Protestos na Mercedes-Benz marcam início de mobilização no setor automotivo da Alemanha
Milhares de trabalhadores protestaram nesta sexta-feira (3) diante de fábricas da Mercedes-Benz na Alemanha contra os planos de corte de custos da montadora, no que deve ser o início de uma onda de mobilizações no setor automotivo do país.
As fabricantes alemãs enfrentam a forte concorrência chinesa, as tarifas americanas e a demanda fraca em mercados estratégicos, o que levou a demissões e medidas de austeridade nos últimos meses.
Organizados pelo poderoso sindicato IG Metall, funcionários se concentraram em várias unidades da Mercedes, de Sindelfingen, perto de Stuttgart, a Bremen, no norte do país.
"Enquanto os acionistas continuam se beneficiando de forma mais do que generosa, os trabalhadores precisam abrir mão de direitos garantidos em contrato", afirmou a presidente do IG Metall, Christiane Benner.

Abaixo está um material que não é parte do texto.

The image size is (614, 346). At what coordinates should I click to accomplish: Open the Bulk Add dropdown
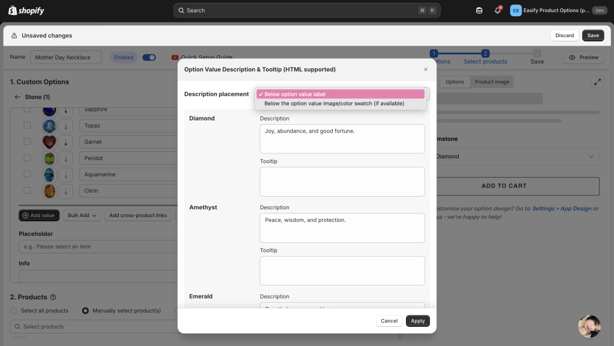tap(83, 215)
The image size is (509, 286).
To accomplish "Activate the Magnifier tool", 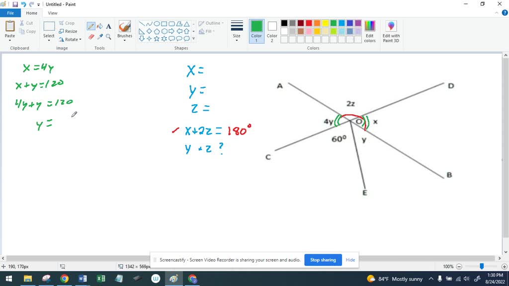I will pos(108,37).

Os manifestantes protestam contra propostas que incluem aumento da jornada de trabalho sem reajuste salarial e redução de benefícios.
Segundo o sindicato, mais de 33 mil trabalhadores participaram das manifestações em todo o país. A Mercedes-Benz afirmou que cerca de 16 mil pessoas estiveram presentes em protestos realizados em seis unidades.
A montadora, cujo lucro caiu pela metade no ano passado, declarou à AFP que iniciou um plano de economia porque "os custos estruturais na Alemanha - especialmente os trabalhistas - não são competitivos em escala internacional".
O IG Metall afirmou que a mobilização desta sexta marca o início de uma série de protestos contra cortes em todo o setor automotivo.
Entre os próximos alvos está a Volkswagen. Na semana passada, foi divulgado que a maior fabricante de automóveis da Europa planeja cortar até 100 mil empregos e fechar quatro fábricas na Alemanha.